Comparison of Manual Therapy Technique to Therapeutic Exercise in the Treatment of Patients With Subacromial Impingement Syndrome: A Randomized Clinical Trial

Journal of Manipulative & Physiological Therapeutics
Zeynab Azin, MSc
Fahimeh Kamali, PhD
Nasrin Salehi Dehno, PhD
Sara Abolahrari-Shirazi, PhD
Published: September 29, 2023DOI:https://doi.org/10.1016/j.jmpt.2023.06.002

Abstract
Objective
The purpose of this study was to compare the effects of manual therapy to therapeutic exercise on shoulder pain, disability, and range of motion (ROM) in patients with subacromial impingement syndrome (SAIS).

Methods
Sixty patients with SAIS were randomly assigned into the manual therapy (MT) and therapeutic exercise (TE) groups. Patients in the MT group were treated with joint mobilization, which was applied to the glenohumeral, acromioclavicular, sternoclavicular and scapulothoracic joints, and trigger point (TrP) inactivation using ischemic compression. Patients in the TE group performed therapeutic exercises. Shoulder pain, disability and active ROM (elevation, external rotation, and internal rotation) were assessed by the visual analog scale, the Shoulder Pain and Disability Index, and a goniometer, respectively. The outcomes were measured at baseline, after the intervention, and 1 month after the intervention.

Results
After the treatment, both groups had significant improvements in shoulder pain, disability, and ROM (P < .05). The MT group experienced a greater reduction in shoulder pain than the TE group (P < .001). However, in disability and ROM, both groups exhibited similar improvements in post-treatment and follow-up periods.

Conclusion
Both MT and TE were effective in improving shoulder pain, disability, and ROM in patients with SAIS. Greater improvement in shoulder pain was observed in the MT group.

Journal Abstract

Manual Therapy Group
The patients in the MT group received ischemic compression and joint mobilization techniques. Non-thrust mobilization techniques (Grade I-IV) were used in this study. Joint mobilization techniques were applied to the GH joint, scapulothoracic joint, AC joint, and sternoclavicular joint based on previous studies.29,30 Techniques applied to the GH joint were anterior-posterior glide, lateral glide, and inferior glide. Anterior-posterior glide was performed for the AC joint. Anterior, posterior, and caudal glide were applied to the sternoclavicular joint. For the scapulothoracic joint, superior and inferior glide, medial and lateral glide, and upward and downward rotations were applied (Supplemental file). Grade I to II mobilizations were applied when there was reactivity within the capsular movement. Grade III to IV mobilizations were applied when there was no reactivity but capsular hypomobility.30 Each technique was applied for 30 seconds at a rate of approximately 1 mobilization every 1 to 2 seconds, followed by a 30-second rest.30 Three sets of 30-second mobilization were applied. In addition, shoulder capsular stretch in posterior and inferior directions was performed (Supplemental file). Each stretch was held for 30 seconds and repeated 3 times.

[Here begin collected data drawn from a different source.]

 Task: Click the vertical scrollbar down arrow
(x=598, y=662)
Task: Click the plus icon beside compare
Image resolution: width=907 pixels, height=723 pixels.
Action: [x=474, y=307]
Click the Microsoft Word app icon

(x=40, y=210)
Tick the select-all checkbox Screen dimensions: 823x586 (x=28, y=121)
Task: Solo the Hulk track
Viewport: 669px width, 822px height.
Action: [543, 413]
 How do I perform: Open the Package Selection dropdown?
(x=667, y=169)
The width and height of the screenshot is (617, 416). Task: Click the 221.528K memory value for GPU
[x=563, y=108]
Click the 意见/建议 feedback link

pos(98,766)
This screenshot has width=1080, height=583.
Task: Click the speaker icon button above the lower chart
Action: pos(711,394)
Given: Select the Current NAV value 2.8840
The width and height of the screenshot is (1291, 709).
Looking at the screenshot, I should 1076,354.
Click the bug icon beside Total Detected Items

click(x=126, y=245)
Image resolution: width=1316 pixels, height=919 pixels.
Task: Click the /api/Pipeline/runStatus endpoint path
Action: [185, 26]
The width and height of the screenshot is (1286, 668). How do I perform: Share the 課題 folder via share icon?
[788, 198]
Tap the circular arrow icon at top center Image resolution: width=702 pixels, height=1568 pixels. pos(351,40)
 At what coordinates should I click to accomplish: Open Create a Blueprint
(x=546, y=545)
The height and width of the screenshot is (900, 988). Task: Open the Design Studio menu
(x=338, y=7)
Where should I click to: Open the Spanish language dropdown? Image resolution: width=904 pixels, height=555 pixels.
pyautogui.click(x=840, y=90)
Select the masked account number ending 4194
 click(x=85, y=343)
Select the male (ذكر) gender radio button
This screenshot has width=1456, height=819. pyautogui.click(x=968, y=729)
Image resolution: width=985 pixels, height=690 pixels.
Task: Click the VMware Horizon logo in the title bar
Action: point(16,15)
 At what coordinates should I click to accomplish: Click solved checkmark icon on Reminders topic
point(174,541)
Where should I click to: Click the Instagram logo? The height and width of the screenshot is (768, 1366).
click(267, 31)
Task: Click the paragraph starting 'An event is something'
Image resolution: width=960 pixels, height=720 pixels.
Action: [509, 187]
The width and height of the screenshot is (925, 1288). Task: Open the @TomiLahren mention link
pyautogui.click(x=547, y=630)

The physiotherapist then performed inactivation of active TrPs in the muscles around the shoulder complex. Active TrPs were identified according to the criteria described by Simons et al17 in the supraspinatus, infraspinatus, upper trapezius, subscapularis, teres minor and major, and anterior and middle deltoid muscles.9,31 It has been shown that a trained physiotherapist can reliably detect TrPs by palpation.32 Ischemic compression technique was performed over each active TrP that was found. A recent systematic review reported the effectiveness of ischemic compression in improving pain and function in individuals with shoulder pain.13 The physiotherapist applied constant, gradually increasing pressure over TrP until an increase in muscle resistance (barrier) was perceived, and the patient felt a certain degree of discomfort or pain. At that point, the pressure was maintained until the therapist perceived release of a taut band or the patient experienced a considerable decline in pain. At this stage, the pressure was increased to return to the previous level of muscle tension, and the process was repeated for 90 seconds (usually 2 to 3 repetitions).16,33 If multiple active TrPs were found in a muscle, the most painful one was selected for receiving ischemic compression.9
The intervention was applied for 3 sessions every other day for 1 week. The approximate length of each treatment session was 30 minutes.